OLYMPUS DIGITAL CAMERAIn 2004 the FDA required black box warnings on all antidepressants to alert the public that suicide attempts and suicide itself were side effects of antidepressants.

Now a “scientific” study is claiming that these FDA warning labels on antidepressants caused a rise in suicide attempts ignoring the vast amount of data showing that it is the taking of antidepressants that leads to thoughts of suicide, suicide attempts and suicides accomplished.

It’s interesting to trace how this bad scientific study got great press coverage to promote this idea.

The study is entitled “Changes in antidepressant use by young people and suicidal behavior after FDA warnings and media coverage: quasi-experimental study”.

It was headed by a researcher at Harvard Medical School’s Department of Population Medicine and the Harvard Pilgrim Health Care Institute. It was published on June 18th 2014 in The BMJ (formerly the British Medical Journal), a widely respected international peer reviewed medical journal that’s been around since 1840.

The investigators had access to health care records for some 10 million people in 12 states in the US. It attempted to examine if the FDA warnings affected the number of antidepressants given out and the number of suicides during the years following the warnings.

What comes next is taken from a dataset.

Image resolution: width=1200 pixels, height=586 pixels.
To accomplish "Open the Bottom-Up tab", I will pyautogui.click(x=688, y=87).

The study decided that antidepressant use had gone down and suicides up – both incorrect statements according to other peer scientists who criticized the study techniques and findings.

The study even admitted to some research “limitations”.

Suicide attempts are identified by what are called external cause of injury codes (E-codes).

Because these suicide attempt E-codes were often not noted across the commercial health records of the 12 states, the team decided to substitute “poisoning by psychotropic agents” as a proxy to measure suicide attempts!

They admittedly were guessing that it would represent suicide attempts.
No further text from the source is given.